With Azure Data Factory (ADF), Microsoft has transferred the features of a classic data warehouse to the cloud. The newer service Azure Synapse Analytics (Azure Synapse) goes a step further and combines data warehousing with big data and data science. An example with data from a standard fitness tracker, Xiaomi Mi Fit INTELLI-Band 4, shows how the cloud service can be easily used for code-free data integration and analysis.
Use cases from practice
Azure Synapse is basically built on the same data integration engine and offers the same work environments as ADF, but lacks features around integration runtime and Power Query. Spark pools and data flow monitoring, on the other hand, are only available in Azure Synapse. The following practical example uses the Azure Synapse Batch ETL Pipeline including the serverless SQL resource models.
The data to be analyzed comes from the fitness tracker from Xiaomi and includes daily activity (number of steps and distance traveled per day) and sleep activity (deep sleep and light sleep).
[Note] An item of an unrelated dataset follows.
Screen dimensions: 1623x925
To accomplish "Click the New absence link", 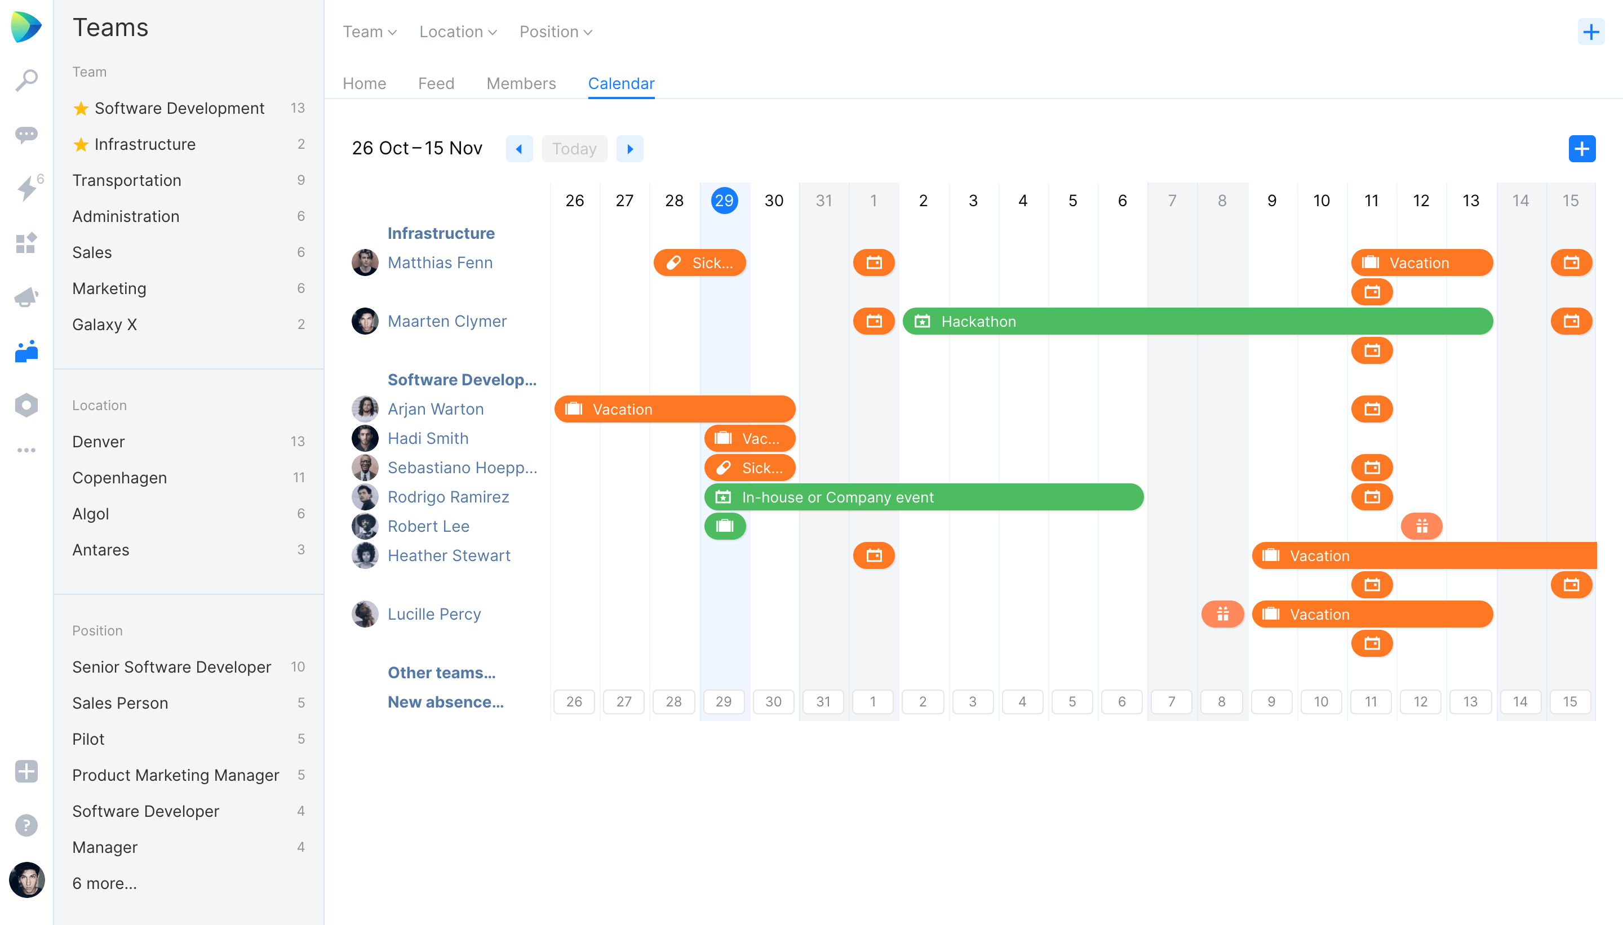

Although the Mi-Fit app on the one hand also provides statistics and on the other hand suitable data for the analysis can be found in publicly available sources on the internet, the author as an experimental data engineer prefers to play with his own data.
The data can be uploaded as two CSV files to Azure Blob Storage, where the Azure Synapse Pipeline extracts, transforms and merges them into a single CSV file. The data in the serverless Azure Synapse SQL pool is then analyzed (Figure 1).
The amount of data is manageable, which is an advantage for the serverless Azure Synapse SQL pool because it is only billed after use. The details of a practical example at the end of the article show what costs may actually arise.
Owners of a fitness tracker have the right to export their own data from the device – not least thanks to the GDPR. With the tracker used here, the process is not that simple and there is little useful information on the internet.
The abbreviated overview of the necessary steps for this fitness tracker on Android 9, 10 or 11 is:
- In the app at the bottom of the bar profile pressure
- Scroll down and settings choose
- In the settings of over go and go back to the point exercise user rights roll
- In point exercise user rights scroll down again and transfer data choose
- In point transfer data you can finally select all the required data (see fig. 2) and have it sent to an e-mail address
The fitness tracker first sends the data via the app to the exchange server, which sends an email with the download link and password within minutes. A password-protected ZIP file is available at the attached link. After the file is downloaded and extracted, the folder structure looks like Figure 3. For the example in this article, only the ACTIVITY.csv and SLEEP.csv files are relevant. Figure 4 shows the structure of this data. After preparing Azure Synapse Analytics, both files can be uploaded to the Azure cloud.
By the way, according to an article on Medium, owners of an Apple Watch can access their data and an appropriate ZIP file in just three steps. The ZIP archive then contains a large XML file that should only be parsed for processing in Azure Synapse.